Segundo Milei, a ofensiva nas redes sociais teria como alvo não apenas sua figura, mas também seu modelo econômico, que ele defende como essencial para o crescimento do país. O porta-voz Ravier também insinuou que a esquerda poderia estar por trás das publicações, questionando os resultados econômicos apresentados pelo governo argentino.

As acusações de Milei geraram uma nova tensão nas relações diplomáticas entre Brasil e Argentina, especialmente após ele ter chamado o presidente brasileiro Luiz Inácio Lula da Silva de "corrupto" e "ladrão", elevando o tom das críticas entre os dois países. Em 5 de agosto, o chanceler argentino, Pablo Quirno, revisou suas estimativas, reduzindo a participação do Brasil na suposta campanha de 25% para 22%, e mencionou a existência de um relatório que identificaria a origem das publicações, embora o governo argentino não tenha apresentado esse documento até o momento.

Uma publicação feita pelo próprio Milei em 6 de agosto destacou um levantamento do Monitor Digital, que indicou que os países que mais comentaram sobre a Argentina durante a Copa foram: Brasil (22%), México (15%), Estados Unidos (13%) e Espanha (11%). No entanto, o relatório não fornece provas de que esses governos tenham organizado ou financiado uma campanha contra a Argentina. O crescimento da participação brasileira nas redes sociais foi atribuído ao grande número de usuários ativos e à histórica rivalidade entre os dois países no futebol.
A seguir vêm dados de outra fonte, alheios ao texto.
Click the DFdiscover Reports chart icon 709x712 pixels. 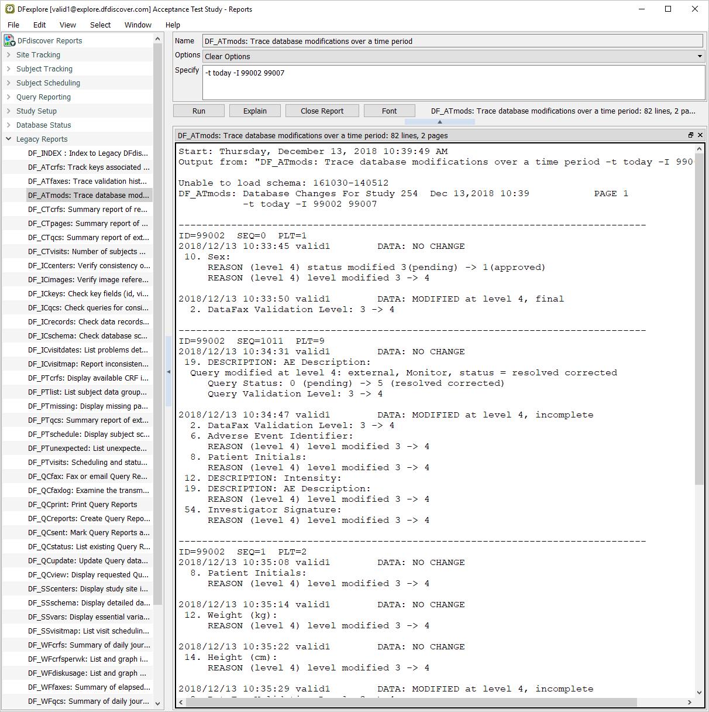(x=9, y=40)
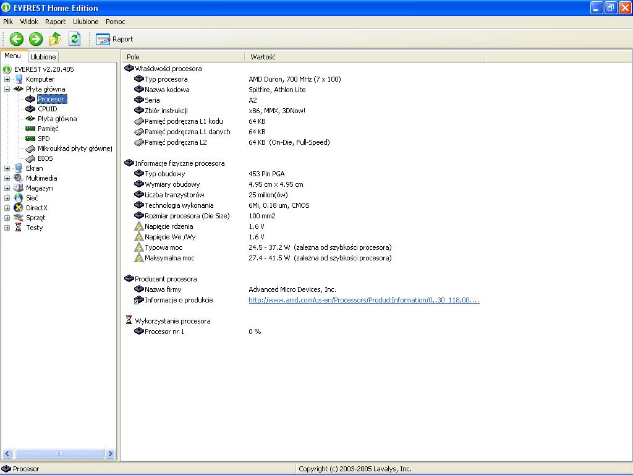Select Mikroukład płyty głównej item
633x475 pixels.
point(74,148)
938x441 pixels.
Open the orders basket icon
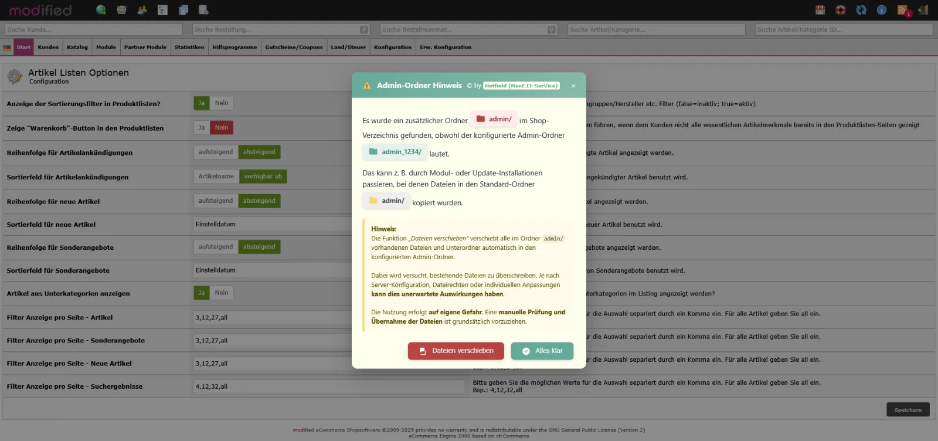tap(121, 10)
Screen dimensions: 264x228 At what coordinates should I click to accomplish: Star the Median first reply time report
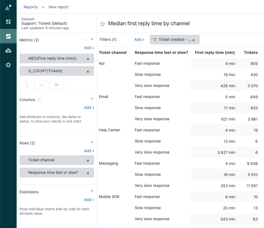pos(103,24)
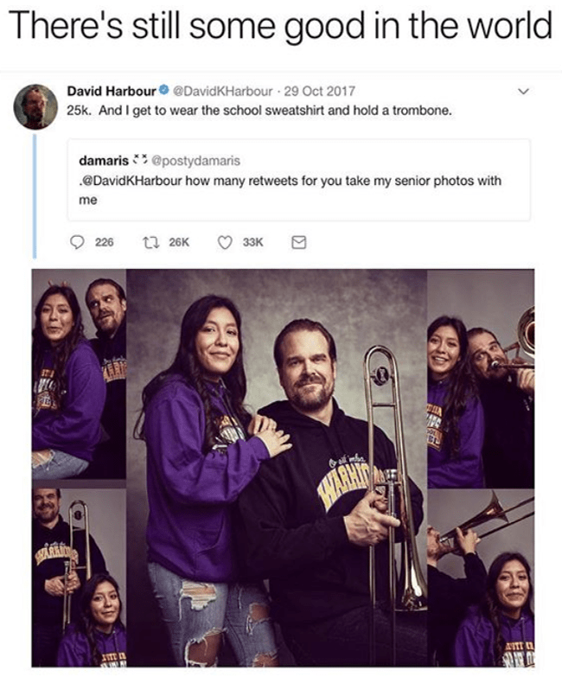
Task: Click David Harbour's profile avatar
Action: pyautogui.click(x=36, y=106)
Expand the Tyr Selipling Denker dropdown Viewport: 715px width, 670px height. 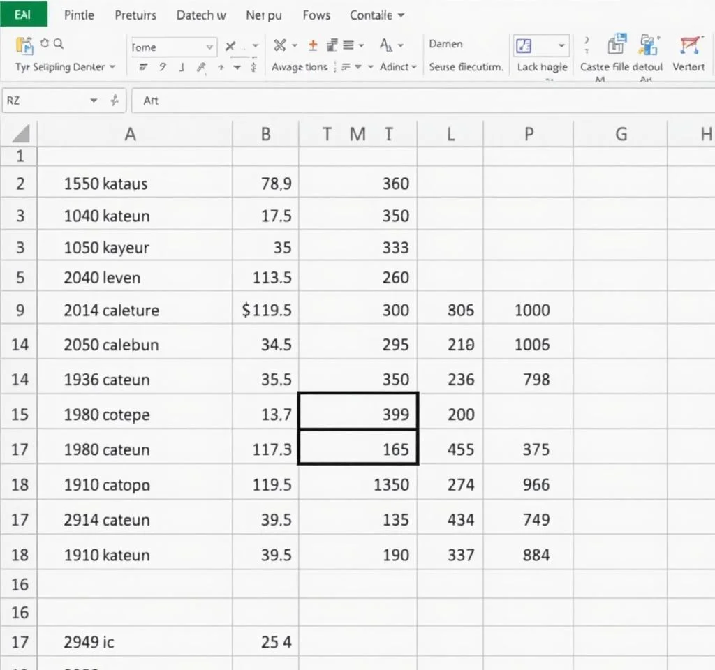pos(112,67)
Na coletiva de terça-feira, Ravier reafirmou que as fontes das acusações ainda serão apresentadas. Ele enfatizou que seria necessário buscar informações sobre a suposta ligação com o Partido Democrata no Brasil, no México, e também na Espanha, mas que, por ora, não tinha essas fontes disponíveis. O clima entre os dois países permanece tenso, e as próximas semanas podem trazer novos desdobramentos nesse caso, à medida que o governo argentino promete esclarecer suas alegações.